Up-regulation of alpha5-integrin by E-cadherin loss in hypoxia and its key role in the migration of extravillous trophoblast cells during early implantation.

During early pregnancy, cytotrophoblast cells differentiate into extravillous trophoblast (EVT) cells and invade the uterine spiral arteries. This physiological process is essential for the development of maternal-fetal circulation. Because EVT cells are exposed to a low-oxygen environment during this process, we investigated the role of hypoxia in the mechanism that regulates the invasive behavior of EVT cells.
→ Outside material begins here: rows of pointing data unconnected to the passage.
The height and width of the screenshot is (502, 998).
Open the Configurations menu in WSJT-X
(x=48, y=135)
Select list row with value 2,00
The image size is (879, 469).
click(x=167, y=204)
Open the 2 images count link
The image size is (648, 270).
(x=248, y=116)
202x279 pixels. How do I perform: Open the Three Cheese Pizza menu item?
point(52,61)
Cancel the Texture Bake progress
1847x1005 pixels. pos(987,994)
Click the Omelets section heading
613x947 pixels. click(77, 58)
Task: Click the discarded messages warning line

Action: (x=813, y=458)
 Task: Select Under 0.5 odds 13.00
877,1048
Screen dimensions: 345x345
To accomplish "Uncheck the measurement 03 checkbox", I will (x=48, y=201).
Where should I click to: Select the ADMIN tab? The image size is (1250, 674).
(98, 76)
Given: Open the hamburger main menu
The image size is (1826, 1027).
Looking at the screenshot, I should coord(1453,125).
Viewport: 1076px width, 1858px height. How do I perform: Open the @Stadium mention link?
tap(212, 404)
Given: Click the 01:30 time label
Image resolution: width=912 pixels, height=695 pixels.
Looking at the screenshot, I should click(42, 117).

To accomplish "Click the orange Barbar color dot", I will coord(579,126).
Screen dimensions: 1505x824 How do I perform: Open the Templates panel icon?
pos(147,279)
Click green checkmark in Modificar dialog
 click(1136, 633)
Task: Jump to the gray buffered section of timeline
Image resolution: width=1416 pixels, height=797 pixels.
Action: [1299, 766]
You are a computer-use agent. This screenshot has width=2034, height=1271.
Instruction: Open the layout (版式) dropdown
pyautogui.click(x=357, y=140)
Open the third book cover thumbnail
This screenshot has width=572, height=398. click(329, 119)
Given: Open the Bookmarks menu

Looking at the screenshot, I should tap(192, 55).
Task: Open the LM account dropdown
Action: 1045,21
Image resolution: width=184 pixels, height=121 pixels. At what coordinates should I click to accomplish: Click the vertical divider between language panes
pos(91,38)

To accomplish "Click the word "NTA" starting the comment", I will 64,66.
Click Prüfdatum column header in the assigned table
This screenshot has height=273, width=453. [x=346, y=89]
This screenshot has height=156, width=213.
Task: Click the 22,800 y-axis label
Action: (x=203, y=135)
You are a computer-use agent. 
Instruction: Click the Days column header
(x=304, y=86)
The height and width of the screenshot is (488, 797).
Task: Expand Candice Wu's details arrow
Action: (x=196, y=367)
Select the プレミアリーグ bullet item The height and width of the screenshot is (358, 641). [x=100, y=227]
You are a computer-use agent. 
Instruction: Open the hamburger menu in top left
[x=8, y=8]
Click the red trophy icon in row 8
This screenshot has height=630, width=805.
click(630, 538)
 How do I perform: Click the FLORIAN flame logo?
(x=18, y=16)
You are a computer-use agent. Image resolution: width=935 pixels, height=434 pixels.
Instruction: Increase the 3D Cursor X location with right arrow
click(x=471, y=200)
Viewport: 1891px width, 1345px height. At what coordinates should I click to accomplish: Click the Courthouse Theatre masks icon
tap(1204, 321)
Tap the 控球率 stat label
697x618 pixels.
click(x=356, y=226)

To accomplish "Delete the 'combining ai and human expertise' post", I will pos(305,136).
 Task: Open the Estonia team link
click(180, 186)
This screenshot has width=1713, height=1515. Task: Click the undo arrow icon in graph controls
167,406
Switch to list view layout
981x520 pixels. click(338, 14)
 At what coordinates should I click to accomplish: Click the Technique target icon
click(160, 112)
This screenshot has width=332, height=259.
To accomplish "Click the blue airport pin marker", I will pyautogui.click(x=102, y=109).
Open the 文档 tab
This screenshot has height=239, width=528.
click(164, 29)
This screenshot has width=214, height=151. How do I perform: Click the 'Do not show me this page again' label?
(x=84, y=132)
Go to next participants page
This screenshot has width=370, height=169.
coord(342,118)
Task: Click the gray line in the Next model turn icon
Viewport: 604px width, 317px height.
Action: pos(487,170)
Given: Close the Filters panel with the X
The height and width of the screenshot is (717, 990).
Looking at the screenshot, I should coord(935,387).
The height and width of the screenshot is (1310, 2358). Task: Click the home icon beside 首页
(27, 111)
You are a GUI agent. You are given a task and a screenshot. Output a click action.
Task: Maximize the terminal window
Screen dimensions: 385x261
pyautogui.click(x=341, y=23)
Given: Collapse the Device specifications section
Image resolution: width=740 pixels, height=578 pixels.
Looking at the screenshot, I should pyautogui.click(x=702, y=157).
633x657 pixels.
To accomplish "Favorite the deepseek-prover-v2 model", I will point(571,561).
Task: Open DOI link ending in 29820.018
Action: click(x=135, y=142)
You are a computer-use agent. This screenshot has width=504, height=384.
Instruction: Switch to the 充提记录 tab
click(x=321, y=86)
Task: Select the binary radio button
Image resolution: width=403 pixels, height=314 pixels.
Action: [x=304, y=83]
Real-time PCR and immunofluorescent analysis were performed to investigate how hypoxia influences the expression of E-cadherin in villous explants cultures and in trophoblast-derived BeWo cells. We determined that hypoxia induced E-cadherin down-regulation through Snail up-regulation in villous explant cultures. The influence of E-cadherin loss was examined by analyzing the expression of alpha(5)-integrin and phosphorylated focal adhesion kinase (FAK) by Western blot and evaluating trophoblast invasion using a matrigel invasion assay. E-cadherin loss induced the up-regulation of alpha(5)-integrin, which leads to the tyrosine phosphorylation of FAK, resulting in an increase in the invasive activity of EVT cells. An alpha(5)-integrin neutralizing antibody inhibited the invasion of EVT cells by attenuating FAK tyrosine phosphorylation. Immunohistochemical analysis using clinical placental bed biopsies revealed that alpha(5)-integrin was up-regulated and FAK tyrosine phosphorylated (Try(861)) as EVT cells invade the uterine myometrium, whereas E-cadherin expression was down-regulated. These results suggest that alpha(5)-integrin up-regulation induced by E-cadherin loss under hypoxia has a crucial role in regulating the migration of EVT cells. This finding should help us reach a better understanding of the pathogenesis of critical gestational diseases, such as preeclampsia.